Federal and state governments should require that nursing facility staff be trained and demonstrate needed skills before implementing new technology or equipment for residents.
States should establish continuing education requirements for registered nurses, licensed practical nurses, and nurse aides; require employer-provided paid leave for this purpose; and encourage employers to pay tuition and fees for continuing education.
States should ensure that social workers and other mental health professionals who work in nursing facilities or under contract to nursing facilities have training in the special needs of older people and people with all types of physical and mental disabilities (see also Ensuring an Adequate, Well-Trained Workforce for Long-Term Services and Supports in this chapter).
Additional research that will advance the understanding of the relationship between staffing levels and quality of care should be encouraged.
CMS should complete, in a timely manner, research to determine the staffing levels needed to ensure adequate care and to develop methods of adjusting staffing levels based on case mix and residents’ needs.
Private right of action
Medicare and Medicaid beneficiaries should be provided with a private right of action to sue nursing facilities for violating federal laws and regulations or the government for failing to enforce federal laws and regulations pertaining to care and services.
Federal and state law should require providers to reimburse the legal costs of beneficiaries or their representatives if the court finds in the beneficiaries’ favor.
Additional quality policies
Paperwork reduction—federal and state regulators should look for additional ways to reduce paperwork in nursing facilities without adversely affecting resident care or interfering with federal quality initiatives.
Consumers should have input regarding changes made to paperwork requirements.
Palliative care—federal and state policymakers should support improved access to palliative care services regardless of setting (e.g., hospital, nursing home, or residence). Palliative care should be available in the care setting that the person prefers. States should require facilities to establish ethics committees to help staff, residents, and families deal with end-of-life treatment decisions, such as refusal of nutrition and hydration and do-not-resuscitate orders.
Use of physical or chemical restraints—states should establish and enforce standards to eliminate the unnecessary use of physical and chemical restraints. Antipsychotic drugs should not be used to sedate residents.
States should ensure that physicians, nursing facility staff, and families are educated about the negative effects of restraints and alternatives to their use, and medical professionals should be held accountable for inappropriate prescribing.

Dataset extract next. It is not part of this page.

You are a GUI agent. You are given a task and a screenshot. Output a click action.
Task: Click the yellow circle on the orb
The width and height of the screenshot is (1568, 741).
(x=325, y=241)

Providers should only use restraints in an emergency and under a physician’s order, and the order should not last more than 12 hours. During the 12 hours, residents must be checked on a schedule specified in the Nursing Home Reform Act. “Emergency” should be defined as an unanticipated and rarely occurring situation that poses an immediate and serious danger to the resident or other individuals in the facility.

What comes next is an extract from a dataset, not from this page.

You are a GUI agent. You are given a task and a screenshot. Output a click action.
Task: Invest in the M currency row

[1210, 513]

States should require that when restraints are applied, residents are checked on a schedule at least as strict as that required by CMS under the Nursing Home Reform Act.
Disclosure of ownership
Federal and state governments should work closely with consumer groups to develop and implement a standardized format in which nursing facilities will disclose the names of all parties with ownership control or lease, financial, or operational interest in the facility; this data should be submitted to federal and state governments, the state long-term care ombudsman, and the public. Federal and state governments should notify the public of the availability of this information and make this information readily accessible to the public.
Nursing facilities should be required to notify prospective and current residents, their families, and resident councils of the availability of ownership information and provide them with this information upon request.